The conversation along the way revolved around what, why, where, why, how, why, when and why.  The topics covered included, but by no means were limited to, dinosaurs, the Bugatti Veyron, assorted computer games, space, time, Egyptians, black holes, relativity and the reasons I wasn't going to allow him to a) balance on a fallen down tree across a stagnant pond and b) why I thought it was a bad idea to take home 2 corn on the cobs left in a bonfire for him to wash and eat later.  I did let him eat blackberries from the bushes we passed though.

By the end of the near 2 hour very gentle hike I was exhausted.  He claimed to be too, but I didn't believe him as he bounced back along the driveway to the house.

I left after lunch to make it to a campsite near Chichester where I'm based for the week while I work for a local law firm.  As I took a stroll around the nearby harbour I thought back to my morning hike and pondered how sad it was that we lose the inquisitiveness of children - racing through hikes and life in general at a break neck pace.

The headlines at the moment are dominated by the awful news of the air crash near Shoreham, just a few short miles along the coast from where I'm camped.  None of us know when our time is up so maybe slowing down a little to appreciate the little things - sun on your face, wind in your hair, grasshoppers, birds and enormous piles of horse pooh - isn't such a bad way to live afterall.
....
Stated goal A: According to the hike account, roughly how long did the gentle hike last?
....
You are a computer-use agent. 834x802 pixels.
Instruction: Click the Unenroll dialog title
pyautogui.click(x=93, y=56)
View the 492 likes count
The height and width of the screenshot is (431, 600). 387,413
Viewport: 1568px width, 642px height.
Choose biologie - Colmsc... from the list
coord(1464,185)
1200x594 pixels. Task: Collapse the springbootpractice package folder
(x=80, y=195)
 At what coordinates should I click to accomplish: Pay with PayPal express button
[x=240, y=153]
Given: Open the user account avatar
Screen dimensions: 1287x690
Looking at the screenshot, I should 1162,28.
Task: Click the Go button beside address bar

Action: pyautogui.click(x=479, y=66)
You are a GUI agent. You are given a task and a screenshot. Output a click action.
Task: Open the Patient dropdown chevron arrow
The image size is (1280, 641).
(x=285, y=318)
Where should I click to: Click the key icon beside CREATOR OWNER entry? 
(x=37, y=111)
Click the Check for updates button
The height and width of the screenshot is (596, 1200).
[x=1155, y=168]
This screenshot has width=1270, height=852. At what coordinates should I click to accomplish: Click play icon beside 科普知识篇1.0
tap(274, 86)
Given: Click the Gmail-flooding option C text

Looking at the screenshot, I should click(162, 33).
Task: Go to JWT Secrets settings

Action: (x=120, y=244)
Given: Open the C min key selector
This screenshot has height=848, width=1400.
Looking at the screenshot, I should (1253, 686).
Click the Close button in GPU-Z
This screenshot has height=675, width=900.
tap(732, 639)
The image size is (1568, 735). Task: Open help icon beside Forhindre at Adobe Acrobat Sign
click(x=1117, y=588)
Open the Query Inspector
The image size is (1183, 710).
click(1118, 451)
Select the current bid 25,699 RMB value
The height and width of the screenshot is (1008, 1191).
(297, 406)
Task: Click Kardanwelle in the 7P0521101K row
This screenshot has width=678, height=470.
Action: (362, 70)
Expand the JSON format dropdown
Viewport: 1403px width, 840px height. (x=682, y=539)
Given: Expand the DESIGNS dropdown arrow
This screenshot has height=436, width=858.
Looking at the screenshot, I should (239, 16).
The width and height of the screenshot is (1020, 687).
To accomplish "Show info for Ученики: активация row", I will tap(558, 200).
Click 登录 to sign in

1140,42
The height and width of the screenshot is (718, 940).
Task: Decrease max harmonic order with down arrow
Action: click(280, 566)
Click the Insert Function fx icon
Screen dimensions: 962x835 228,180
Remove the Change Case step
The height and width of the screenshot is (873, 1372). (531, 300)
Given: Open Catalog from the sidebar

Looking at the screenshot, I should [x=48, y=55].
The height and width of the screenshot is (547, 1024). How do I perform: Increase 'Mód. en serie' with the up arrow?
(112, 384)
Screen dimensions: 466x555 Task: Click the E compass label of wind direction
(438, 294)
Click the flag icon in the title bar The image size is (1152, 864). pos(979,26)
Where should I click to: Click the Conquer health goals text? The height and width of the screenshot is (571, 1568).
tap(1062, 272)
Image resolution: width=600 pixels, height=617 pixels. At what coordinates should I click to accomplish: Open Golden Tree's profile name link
....
Stated goal B: Reproduce the entries word for word, from the start of the entries through the line containing "tap(732, 639)".

Task solution A: Nearly 2 hours.

Task solution B:
You are a computer-use agent. 834x802 pixels.
Instruction: Click the Unenroll dialog title
pyautogui.click(x=93, y=56)
View the 492 likes count
The height and width of the screenshot is (431, 600). 387,413
Viewport: 1568px width, 642px height.
Choose biologie - Colmsc... from the list
coord(1464,185)
1200x594 pixels. Task: Collapse the springbootpractice package folder
(x=80, y=195)
 At what coordinates should I click to accomplish: Pay with PayPal express button
[x=240, y=153]
Given: Open the user account avatar
Screen dimensions: 1287x690
Looking at the screenshot, I should 1162,28.
Task: Click the Go button beside address bar

Action: pyautogui.click(x=479, y=66)
You are a GUI agent. You are given a task and a screenshot. Output a click action.
Task: Open the Patient dropdown chevron arrow
The image size is (1280, 641).
(x=285, y=318)
Where should I click to: Click the key icon beside CREATOR OWNER entry? 
(x=37, y=111)
Click the Check for updates button
The height and width of the screenshot is (596, 1200).
[x=1155, y=168]
This screenshot has width=1270, height=852. At what coordinates should I click to accomplish: Click play icon beside 科普知识篇1.0
tap(274, 86)
Given: Click the Gmail-flooding option C text

Looking at the screenshot, I should click(162, 33).
Task: Go to JWT Secrets settings

Action: (x=120, y=244)
Given: Open the C min key selector
This screenshot has height=848, width=1400.
Looking at the screenshot, I should (1253, 686).
Click the Close button in GPU-Z
This screenshot has height=675, width=900.
tap(732, 639)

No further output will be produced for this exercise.